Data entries
────────────────────────────────────────
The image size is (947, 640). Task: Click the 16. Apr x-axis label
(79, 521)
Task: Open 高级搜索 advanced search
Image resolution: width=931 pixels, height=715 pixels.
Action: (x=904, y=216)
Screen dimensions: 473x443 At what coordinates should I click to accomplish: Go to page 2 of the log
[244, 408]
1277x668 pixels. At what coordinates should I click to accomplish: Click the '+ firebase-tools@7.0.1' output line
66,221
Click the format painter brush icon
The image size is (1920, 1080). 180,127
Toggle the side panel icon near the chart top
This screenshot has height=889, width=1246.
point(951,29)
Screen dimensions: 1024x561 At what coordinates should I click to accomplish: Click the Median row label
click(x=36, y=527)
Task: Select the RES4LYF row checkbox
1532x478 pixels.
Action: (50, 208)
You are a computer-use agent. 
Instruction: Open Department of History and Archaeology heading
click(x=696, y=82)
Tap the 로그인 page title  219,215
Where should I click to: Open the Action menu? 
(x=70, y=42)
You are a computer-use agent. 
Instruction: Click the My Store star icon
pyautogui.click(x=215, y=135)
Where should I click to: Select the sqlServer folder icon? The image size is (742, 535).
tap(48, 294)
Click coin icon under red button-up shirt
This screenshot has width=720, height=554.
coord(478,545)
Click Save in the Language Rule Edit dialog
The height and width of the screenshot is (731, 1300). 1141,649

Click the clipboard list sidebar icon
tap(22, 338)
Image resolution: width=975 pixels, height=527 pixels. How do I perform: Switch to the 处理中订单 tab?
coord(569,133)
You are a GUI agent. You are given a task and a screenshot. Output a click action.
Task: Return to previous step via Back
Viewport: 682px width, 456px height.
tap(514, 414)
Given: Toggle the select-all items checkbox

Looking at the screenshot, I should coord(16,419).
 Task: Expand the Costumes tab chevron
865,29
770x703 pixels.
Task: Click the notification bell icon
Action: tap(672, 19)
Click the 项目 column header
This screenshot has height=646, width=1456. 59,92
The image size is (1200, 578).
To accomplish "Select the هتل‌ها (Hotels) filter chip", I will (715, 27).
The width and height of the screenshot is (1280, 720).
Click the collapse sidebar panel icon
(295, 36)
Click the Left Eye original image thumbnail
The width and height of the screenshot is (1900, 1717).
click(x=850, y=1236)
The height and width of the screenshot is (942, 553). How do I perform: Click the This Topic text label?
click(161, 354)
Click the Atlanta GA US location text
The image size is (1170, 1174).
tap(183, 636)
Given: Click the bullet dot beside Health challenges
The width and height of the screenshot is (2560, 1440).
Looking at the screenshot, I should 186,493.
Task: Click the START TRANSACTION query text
────────────────────────────────────────
PROBLEM DESCRIPTION
All of the data above must be repeated exactly.

EXERCISE RESPONSE
The image size is (947, 640). Task: Click the 16. Apr x-axis label
(79, 521)
Task: Open 高级搜索 advanced search
Image resolution: width=931 pixels, height=715 pixels.
Action: (x=904, y=216)
Screen dimensions: 473x443 At what coordinates should I click to accomplish: Go to page 2 of the log
[244, 408]
1277x668 pixels. At what coordinates should I click to accomplish: Click the '+ firebase-tools@7.0.1' output line
66,221
Click the format painter brush icon
The image size is (1920, 1080). 180,127
Toggle the side panel icon near the chart top
This screenshot has height=889, width=1246.
point(951,29)
Screen dimensions: 1024x561 At what coordinates should I click to accomplish: Click the Median row label
click(x=36, y=527)
Task: Select the RES4LYF row checkbox
1532x478 pixels.
Action: (50, 208)
You are a computer-use agent. 
Instruction: Open Department of History and Archaeology heading
click(x=696, y=82)
Tap the 로그인 page title  219,215
Where should I click to: Open the Action menu? 
(x=70, y=42)
You are a computer-use agent. 
Instruction: Click the My Store star icon
pyautogui.click(x=215, y=135)
Where should I click to: Select the sqlServer folder icon? The image size is (742, 535).
tap(48, 294)
Click coin icon under red button-up shirt
This screenshot has width=720, height=554.
coord(478,545)
Click Save in the Language Rule Edit dialog
The height and width of the screenshot is (731, 1300). 1141,649

Click the clipboard list sidebar icon
tap(22, 338)
Image resolution: width=975 pixels, height=527 pixels. How do I perform: Switch to the 处理中订单 tab?
coord(569,133)
You are a GUI agent. You are given a task and a screenshot. Output a click action.
Task: Return to previous step via Back
Viewport: 682px width, 456px height.
tap(514, 414)
Given: Toggle the select-all items checkbox

Looking at the screenshot, I should coord(16,419).
 Task: Expand the Costumes tab chevron
865,29
770x703 pixels.
Task: Click the notification bell icon
Action: tap(672, 19)
Click the 项目 column header
This screenshot has height=646, width=1456. 59,92
The image size is (1200, 578).
To accomplish "Select the هتل‌ها (Hotels) filter chip", I will (715, 27).
The width and height of the screenshot is (1280, 720).
Click the collapse sidebar panel icon
(295, 36)
Click the Left Eye original image thumbnail
The width and height of the screenshot is (1900, 1717).
click(x=850, y=1236)
The height and width of the screenshot is (942, 553). How do I perform: Click the This Topic text label?
click(161, 354)
Click the Atlanta GA US location text
The image size is (1170, 1174).
tap(183, 636)
Given: Click the bullet dot beside Health challenges
The width and height of the screenshot is (2560, 1440).
Looking at the screenshot, I should 186,493.
Task: Click the START TRANSACTION query text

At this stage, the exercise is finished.